Should mortgage brokers be getting into asset finance?

Consumer lending is up 68% at one major asset aggregator – should the mortgage channel be meeting that demand?

Should mortgage brokers be getting into asset finance?

News

By Mike Wood

Despite the lockdowns and the well-documented struggles of the SME sector, the asset finance space has been going through something of a renaissance.

More and more mortgage brokers have added asset to their portfolios in the last year, as clients look to their brokers to provide finance across multiple angles.

Platform Finance know a thing or two about asset finance: they just posted FY21 results that saw a 27% rise in settlements, with commercial lending up 18% and, perhaps more relevantly for the mortgage broker channel, 62% in consumer lending.

With that in mind, Australian Broker sat down with Platform CEO Ryan Young for a chat about the state of the asset finance sector, and if more brokers should be offering asset as an option.

“It’s hard to know where the asset finance market is at the moment,” said Young. “Some of the data that we’ve relied on in the past is not as accurate as it used to be. Overall, I think the market is up in a area of 10-15%, and we’ve exceeded that.”

What brokers need to know about asset finance

“The key underlying markets in asset finance – construction, farming, transport and car sales – have been really strong, and relatively unaffected throughout the pandemic, which has helped the market.”

“On the retail side, in all the places where people used to spend their money, they’re currently not able to spend it, so there’s been a surprising uptick in lifestyle assets, which is why I think asset finance has tracked well.”

“For ourselves, the reason that we’ve outstripped the market is that we’ve had quite a good balance across our products, so we’re not hinged to one aspect in particular.”

“Having a good consumer capability has helped us over the last 12 months, and having a wide spread of funders that has helped brokers to tap into all the different niches has been useful too.”

Mortgage brokers might be missing a trick if they aren’t offering asset options, says Young.

“Every time the mortgage world gets more difficult – usually to do with compliance, but now sometimes with funders – people start to look around to see what else there is out there,” he said.

“The pandemic demand has been really good for mortgage brokers, but there are issues in how hard it is to settle transactions. Commercial brokers tend to do both, and it’s a general theme across everyone at the moment that we don’t know where the demand is going to come from.”

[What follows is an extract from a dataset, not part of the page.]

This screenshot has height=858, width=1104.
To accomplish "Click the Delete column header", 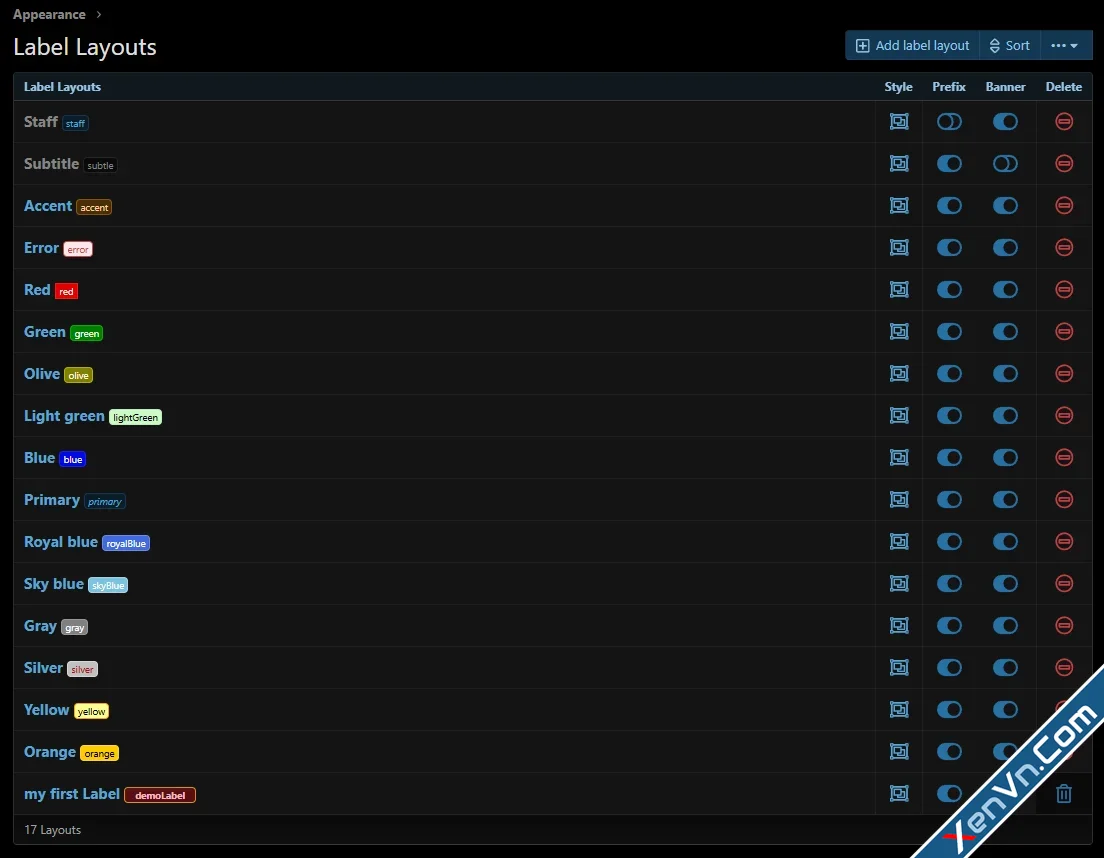I will click(1063, 87).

Brokers should be helping customers with assets as well as mortgages

“It pops up in unexpected places and brokers want to help their clients because if they’re not helping them, someone else is. Asset has been strong in that regard because brokers are getting the enquiries.”

Tech is perhaps even more vital in asset than it is in mortgage and SME lending, because of the unique requirements of lending on assets.
“The main thing in asset is that it’s really hard to keep up at the moment, with the number of funders that are out there, the different compliance requirements and how precise a lot of the policies are,” explained Young.

“If you’ve got 40 funders out there, all with different requirements, you can’t do that without a bit of tech these days. If you do, you’re only using four to five funds because that’s all you can cope with – it’s certainly all mine can!”

“I think tech is really crucial to keep track of all the different options and to see where your deal fits best.”

“There’s two elements in asset. There’s security, which is much more diverse than a house. A house sits on a block of land, doesn’t go anywhere and generally goes up in value. In asset, there’s a million different types of asset: new, used, they can disappear or burn down or whatever.”

“There’s more variables in the client too. If you’re doing consumer lending in mortgage, you’re dealing with a PAYG. It’s a payslip. SMEs are much harder to pigeonhole. Their cash flow changes day to day and week to week. Their expenses change. There’s so many more variables.”

“In asset, that’s why you have more funds. They’re all trying to target different aspects of SMEs, and you can get really specific. That’s why we have 40 funders on our panel and not many of them are exactly the same as any others. There’s so many more variables and funders are a lot more specific in what they want.”